TASK DESCRIPTION
Reproduce exactly the lines from the one containing "Task: Sort table by 时间 column arrows" through the end of the entries, including both. Drop the pictures.

DATA RECORDS
§ §
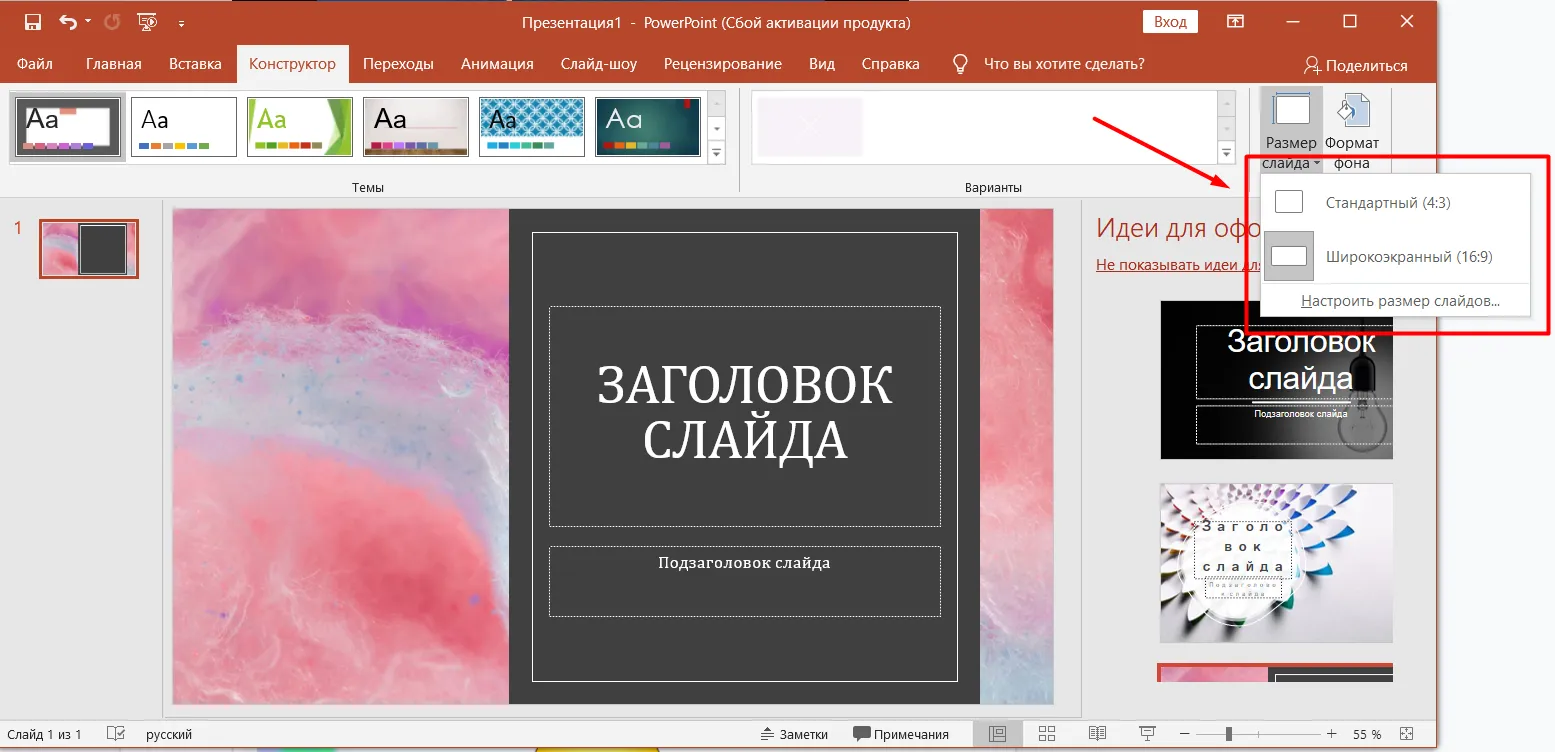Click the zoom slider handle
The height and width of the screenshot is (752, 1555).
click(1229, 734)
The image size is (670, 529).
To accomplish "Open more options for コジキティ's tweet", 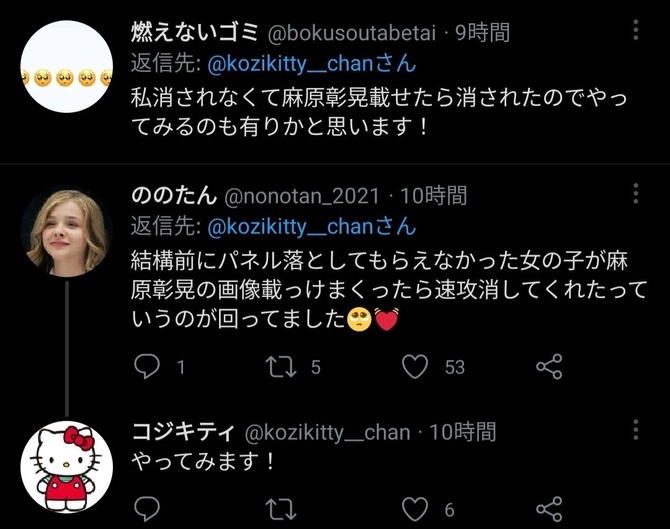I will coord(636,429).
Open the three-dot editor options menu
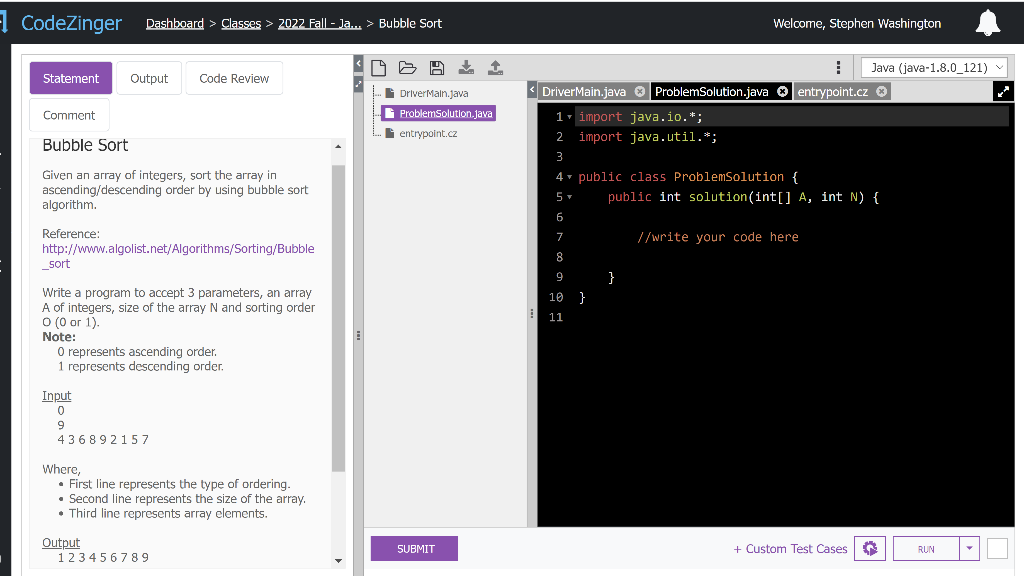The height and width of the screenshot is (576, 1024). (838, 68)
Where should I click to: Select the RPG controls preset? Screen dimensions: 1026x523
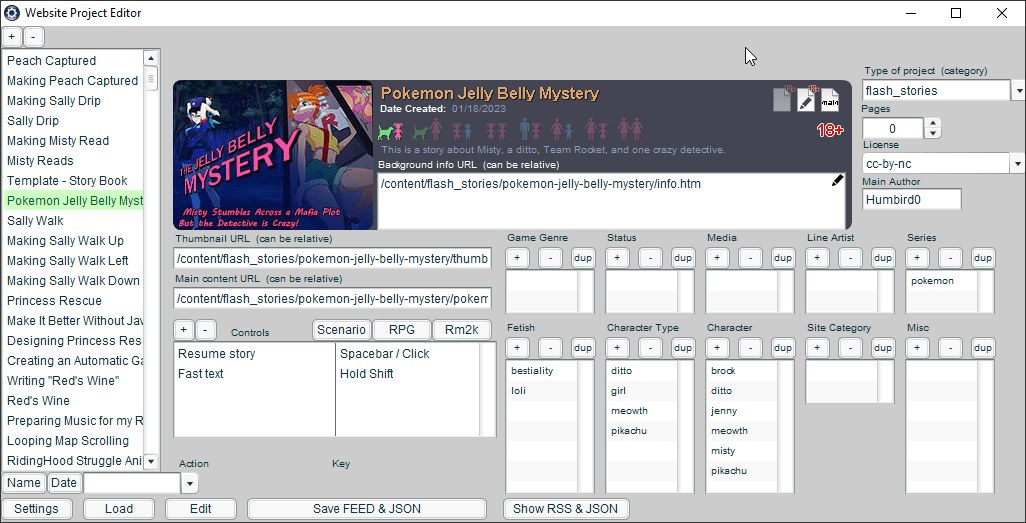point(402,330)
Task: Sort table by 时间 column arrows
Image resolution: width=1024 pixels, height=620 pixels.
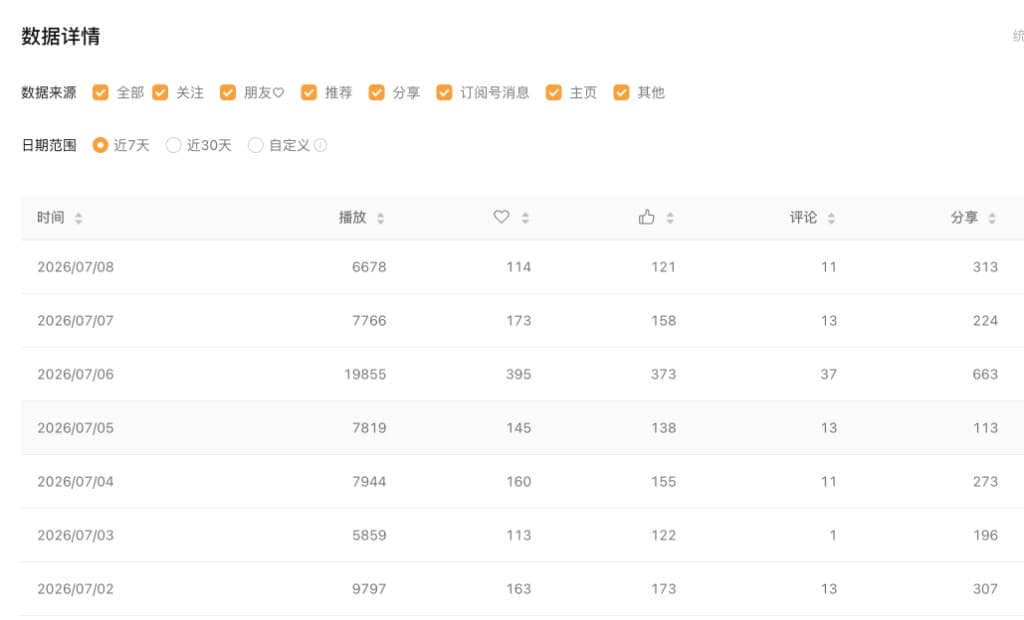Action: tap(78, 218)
§ §
RESPONSE TO THIS TASK
Task: Sort table by 时间 column arrows
Image resolution: width=1024 pixels, height=620 pixels.
Action: tap(78, 218)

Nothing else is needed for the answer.